**Work request:** Check each line of the entries below for the string "computer"; copy every line where it appears.

[Start of Attachment]

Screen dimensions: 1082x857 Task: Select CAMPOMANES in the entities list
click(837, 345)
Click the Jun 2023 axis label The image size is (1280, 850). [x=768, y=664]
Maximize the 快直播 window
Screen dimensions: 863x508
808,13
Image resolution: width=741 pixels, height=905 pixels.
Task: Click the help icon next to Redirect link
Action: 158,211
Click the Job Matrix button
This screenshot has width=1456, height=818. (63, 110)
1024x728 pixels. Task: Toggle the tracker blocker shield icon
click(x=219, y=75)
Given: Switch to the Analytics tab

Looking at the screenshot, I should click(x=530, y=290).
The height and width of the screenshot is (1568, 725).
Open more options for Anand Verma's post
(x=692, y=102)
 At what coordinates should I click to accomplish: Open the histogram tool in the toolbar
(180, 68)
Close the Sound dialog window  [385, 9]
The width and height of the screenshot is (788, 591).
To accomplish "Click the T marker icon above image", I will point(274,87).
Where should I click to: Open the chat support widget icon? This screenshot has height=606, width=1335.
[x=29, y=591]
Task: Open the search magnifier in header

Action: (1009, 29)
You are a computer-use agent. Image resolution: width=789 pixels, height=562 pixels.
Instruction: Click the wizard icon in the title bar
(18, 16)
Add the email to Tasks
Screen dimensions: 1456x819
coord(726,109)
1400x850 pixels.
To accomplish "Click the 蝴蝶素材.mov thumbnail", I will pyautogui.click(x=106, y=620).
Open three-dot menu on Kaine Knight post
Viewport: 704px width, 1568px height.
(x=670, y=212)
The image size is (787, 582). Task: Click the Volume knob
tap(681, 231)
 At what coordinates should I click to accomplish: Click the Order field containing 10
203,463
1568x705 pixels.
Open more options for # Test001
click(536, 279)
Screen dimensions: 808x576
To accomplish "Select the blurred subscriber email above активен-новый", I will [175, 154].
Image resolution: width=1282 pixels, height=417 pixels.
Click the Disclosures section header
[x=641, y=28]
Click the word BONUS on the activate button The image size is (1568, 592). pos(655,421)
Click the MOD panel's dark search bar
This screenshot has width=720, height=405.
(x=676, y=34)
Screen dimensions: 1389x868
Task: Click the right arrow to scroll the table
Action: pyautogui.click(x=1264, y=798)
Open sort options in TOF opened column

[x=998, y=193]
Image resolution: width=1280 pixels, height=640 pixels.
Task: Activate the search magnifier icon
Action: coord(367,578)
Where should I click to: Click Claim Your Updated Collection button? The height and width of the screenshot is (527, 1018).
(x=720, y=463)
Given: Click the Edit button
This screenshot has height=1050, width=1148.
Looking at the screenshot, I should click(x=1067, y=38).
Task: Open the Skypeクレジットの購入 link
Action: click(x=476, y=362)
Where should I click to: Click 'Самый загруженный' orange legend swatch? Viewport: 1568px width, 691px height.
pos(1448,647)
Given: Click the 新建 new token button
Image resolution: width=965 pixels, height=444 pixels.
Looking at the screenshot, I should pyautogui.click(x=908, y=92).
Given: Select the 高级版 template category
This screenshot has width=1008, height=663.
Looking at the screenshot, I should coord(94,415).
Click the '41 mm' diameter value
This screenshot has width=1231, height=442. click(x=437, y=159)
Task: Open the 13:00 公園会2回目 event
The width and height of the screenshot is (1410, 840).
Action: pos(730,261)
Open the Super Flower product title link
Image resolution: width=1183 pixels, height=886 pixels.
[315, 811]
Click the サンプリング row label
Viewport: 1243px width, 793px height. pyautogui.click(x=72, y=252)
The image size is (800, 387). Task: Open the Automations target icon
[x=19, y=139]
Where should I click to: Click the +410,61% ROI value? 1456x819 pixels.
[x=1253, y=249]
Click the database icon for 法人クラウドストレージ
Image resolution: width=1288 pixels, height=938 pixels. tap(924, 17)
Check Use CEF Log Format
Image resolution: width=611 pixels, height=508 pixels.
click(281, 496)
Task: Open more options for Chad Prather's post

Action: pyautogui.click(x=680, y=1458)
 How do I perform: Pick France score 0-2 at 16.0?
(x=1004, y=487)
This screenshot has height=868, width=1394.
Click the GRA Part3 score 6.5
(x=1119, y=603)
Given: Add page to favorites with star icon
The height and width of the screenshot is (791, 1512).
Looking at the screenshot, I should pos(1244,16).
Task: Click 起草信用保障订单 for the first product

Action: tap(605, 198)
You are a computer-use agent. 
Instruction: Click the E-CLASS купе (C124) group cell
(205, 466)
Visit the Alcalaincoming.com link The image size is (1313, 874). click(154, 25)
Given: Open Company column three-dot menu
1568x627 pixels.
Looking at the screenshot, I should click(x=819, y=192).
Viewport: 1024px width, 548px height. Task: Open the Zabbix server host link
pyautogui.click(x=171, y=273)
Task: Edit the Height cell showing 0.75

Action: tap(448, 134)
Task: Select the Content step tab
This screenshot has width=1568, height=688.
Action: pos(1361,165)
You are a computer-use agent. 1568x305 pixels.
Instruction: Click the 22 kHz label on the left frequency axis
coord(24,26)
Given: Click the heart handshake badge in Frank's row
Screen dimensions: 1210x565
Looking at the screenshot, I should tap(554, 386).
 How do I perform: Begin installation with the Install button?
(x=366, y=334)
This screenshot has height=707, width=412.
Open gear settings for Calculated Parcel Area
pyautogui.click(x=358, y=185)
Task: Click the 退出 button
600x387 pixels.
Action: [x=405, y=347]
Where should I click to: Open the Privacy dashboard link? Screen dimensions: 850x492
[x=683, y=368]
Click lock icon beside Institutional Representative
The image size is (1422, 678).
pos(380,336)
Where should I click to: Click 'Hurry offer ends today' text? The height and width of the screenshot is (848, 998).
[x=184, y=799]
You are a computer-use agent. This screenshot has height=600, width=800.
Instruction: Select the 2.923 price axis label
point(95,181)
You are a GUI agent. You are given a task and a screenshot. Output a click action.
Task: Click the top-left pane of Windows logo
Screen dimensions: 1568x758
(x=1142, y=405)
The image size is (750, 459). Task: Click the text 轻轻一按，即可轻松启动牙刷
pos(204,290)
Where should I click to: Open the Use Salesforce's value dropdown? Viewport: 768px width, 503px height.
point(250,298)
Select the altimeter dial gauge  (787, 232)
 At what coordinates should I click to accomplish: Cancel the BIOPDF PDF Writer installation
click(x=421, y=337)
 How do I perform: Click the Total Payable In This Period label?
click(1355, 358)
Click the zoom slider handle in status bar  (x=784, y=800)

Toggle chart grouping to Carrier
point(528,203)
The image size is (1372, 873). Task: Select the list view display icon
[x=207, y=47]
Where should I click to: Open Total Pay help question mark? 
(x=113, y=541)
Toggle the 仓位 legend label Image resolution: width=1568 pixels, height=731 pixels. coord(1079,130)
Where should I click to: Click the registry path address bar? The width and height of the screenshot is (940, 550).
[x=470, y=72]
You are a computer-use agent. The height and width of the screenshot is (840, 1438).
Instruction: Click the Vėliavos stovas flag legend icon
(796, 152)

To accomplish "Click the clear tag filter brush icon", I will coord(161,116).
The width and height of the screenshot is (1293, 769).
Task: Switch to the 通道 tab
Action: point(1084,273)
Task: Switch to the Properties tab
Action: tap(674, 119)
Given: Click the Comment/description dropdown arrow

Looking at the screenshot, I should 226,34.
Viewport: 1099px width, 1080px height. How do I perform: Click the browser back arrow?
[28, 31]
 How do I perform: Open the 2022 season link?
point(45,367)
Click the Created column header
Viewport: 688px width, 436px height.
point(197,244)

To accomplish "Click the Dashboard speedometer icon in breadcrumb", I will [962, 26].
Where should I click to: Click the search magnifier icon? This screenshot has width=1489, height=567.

[End of Attachment]

**Task output:**
You are a computer-use agent. Image resolution: width=789 pixels, height=562 pixels.
You are a computer-use agent. 
You are a computer-use agent. 1568x305 pixels.
You are a computer-use agent. This screenshot has height=600, width=800.
You are a computer-use agent. The height and width of the screenshot is (840, 1438).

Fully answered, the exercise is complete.